## Available data
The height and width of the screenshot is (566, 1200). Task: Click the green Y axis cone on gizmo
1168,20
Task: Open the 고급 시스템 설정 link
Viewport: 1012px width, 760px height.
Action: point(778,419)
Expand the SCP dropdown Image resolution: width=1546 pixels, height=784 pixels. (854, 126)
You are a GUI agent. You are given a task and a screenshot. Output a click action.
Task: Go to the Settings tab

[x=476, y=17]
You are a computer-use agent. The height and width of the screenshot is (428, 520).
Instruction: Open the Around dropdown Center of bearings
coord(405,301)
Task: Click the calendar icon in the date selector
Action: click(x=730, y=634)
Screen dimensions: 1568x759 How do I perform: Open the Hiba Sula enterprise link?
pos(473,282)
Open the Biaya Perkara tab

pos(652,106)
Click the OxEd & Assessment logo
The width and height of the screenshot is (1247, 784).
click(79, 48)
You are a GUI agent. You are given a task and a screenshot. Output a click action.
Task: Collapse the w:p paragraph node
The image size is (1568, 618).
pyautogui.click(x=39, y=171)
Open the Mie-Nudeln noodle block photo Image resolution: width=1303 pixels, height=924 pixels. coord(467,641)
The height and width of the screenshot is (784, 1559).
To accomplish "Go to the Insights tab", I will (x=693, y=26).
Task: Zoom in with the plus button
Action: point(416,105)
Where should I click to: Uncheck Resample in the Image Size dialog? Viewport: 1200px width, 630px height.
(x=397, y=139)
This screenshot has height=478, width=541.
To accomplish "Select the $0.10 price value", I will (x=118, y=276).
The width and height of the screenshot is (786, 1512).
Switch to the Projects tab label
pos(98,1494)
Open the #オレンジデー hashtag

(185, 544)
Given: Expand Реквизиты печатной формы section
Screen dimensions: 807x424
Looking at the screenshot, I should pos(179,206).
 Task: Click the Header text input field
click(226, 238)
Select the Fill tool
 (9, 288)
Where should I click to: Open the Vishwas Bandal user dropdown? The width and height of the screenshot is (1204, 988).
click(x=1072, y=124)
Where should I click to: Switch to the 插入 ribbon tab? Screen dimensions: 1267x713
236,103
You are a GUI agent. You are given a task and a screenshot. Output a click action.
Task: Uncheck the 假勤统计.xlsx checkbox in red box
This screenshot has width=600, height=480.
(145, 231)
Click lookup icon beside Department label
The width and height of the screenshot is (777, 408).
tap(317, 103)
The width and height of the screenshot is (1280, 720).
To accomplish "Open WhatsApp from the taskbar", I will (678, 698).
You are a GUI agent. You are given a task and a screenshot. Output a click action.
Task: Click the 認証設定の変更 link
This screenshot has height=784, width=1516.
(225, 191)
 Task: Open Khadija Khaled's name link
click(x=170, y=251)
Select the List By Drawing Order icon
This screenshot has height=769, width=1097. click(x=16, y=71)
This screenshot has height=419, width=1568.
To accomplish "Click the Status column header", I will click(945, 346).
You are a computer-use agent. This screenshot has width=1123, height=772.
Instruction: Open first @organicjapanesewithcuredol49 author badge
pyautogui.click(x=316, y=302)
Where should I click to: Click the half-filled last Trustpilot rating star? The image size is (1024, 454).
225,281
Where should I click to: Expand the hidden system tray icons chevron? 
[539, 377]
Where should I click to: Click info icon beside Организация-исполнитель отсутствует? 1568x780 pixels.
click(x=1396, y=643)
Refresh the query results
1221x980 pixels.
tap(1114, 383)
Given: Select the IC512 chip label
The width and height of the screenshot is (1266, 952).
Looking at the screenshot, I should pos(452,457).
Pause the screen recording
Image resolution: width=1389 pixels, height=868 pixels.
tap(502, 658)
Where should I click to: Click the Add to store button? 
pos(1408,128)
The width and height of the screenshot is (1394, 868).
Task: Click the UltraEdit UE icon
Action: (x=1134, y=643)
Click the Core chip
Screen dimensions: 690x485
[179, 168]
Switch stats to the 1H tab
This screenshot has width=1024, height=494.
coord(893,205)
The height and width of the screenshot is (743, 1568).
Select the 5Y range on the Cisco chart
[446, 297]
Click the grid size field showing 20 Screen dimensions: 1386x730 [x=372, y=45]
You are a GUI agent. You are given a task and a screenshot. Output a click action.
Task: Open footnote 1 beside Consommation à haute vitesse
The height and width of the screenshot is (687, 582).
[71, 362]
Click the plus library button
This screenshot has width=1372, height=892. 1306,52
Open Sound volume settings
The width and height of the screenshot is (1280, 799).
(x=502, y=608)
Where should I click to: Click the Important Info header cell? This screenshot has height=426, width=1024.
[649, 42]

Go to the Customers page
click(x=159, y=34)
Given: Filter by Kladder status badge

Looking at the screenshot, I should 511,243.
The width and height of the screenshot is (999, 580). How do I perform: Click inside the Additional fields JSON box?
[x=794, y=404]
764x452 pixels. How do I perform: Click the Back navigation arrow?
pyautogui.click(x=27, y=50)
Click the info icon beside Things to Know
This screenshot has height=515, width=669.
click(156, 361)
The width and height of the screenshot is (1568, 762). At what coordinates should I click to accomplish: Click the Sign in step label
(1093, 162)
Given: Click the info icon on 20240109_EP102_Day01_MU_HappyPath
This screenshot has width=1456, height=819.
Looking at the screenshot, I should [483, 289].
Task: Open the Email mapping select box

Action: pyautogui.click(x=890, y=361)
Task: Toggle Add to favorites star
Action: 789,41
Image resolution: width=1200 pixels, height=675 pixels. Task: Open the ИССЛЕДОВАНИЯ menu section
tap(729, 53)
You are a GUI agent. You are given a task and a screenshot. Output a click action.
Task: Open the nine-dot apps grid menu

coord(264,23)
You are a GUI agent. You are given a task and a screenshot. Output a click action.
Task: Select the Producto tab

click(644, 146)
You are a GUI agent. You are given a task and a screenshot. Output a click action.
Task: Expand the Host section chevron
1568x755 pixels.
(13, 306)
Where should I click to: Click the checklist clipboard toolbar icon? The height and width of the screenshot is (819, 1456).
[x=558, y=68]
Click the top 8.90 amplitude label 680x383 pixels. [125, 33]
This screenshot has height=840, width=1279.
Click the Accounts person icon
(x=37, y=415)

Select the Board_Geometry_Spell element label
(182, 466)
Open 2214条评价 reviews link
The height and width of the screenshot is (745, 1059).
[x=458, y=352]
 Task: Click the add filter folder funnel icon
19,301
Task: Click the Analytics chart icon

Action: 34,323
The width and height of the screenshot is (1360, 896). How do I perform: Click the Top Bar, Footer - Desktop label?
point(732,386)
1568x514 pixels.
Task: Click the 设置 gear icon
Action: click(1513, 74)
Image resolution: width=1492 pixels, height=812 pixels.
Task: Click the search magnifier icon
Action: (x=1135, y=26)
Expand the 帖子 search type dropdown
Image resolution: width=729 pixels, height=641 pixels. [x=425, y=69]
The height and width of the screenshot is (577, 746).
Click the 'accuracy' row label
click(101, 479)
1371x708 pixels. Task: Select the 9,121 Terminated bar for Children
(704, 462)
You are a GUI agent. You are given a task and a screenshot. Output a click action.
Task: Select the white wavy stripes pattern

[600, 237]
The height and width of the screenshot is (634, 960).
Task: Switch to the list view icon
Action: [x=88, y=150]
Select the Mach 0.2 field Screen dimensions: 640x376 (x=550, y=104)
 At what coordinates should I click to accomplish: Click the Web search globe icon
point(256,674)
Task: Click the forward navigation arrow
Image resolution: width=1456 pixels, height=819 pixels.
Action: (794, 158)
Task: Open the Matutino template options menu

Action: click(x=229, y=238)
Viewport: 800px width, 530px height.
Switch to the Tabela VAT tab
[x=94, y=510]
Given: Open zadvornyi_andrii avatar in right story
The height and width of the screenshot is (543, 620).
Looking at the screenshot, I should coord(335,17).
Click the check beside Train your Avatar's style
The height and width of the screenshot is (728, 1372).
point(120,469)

## The task
Pick out and copy every line in the listing above that contains the string "star". Only matches with the same capitalization count.

## Exercise response
Where should I click to: Click the half-filled last Trustpilot rating star? The image size is (1024, 454).
Task: Toggle Add to favorites star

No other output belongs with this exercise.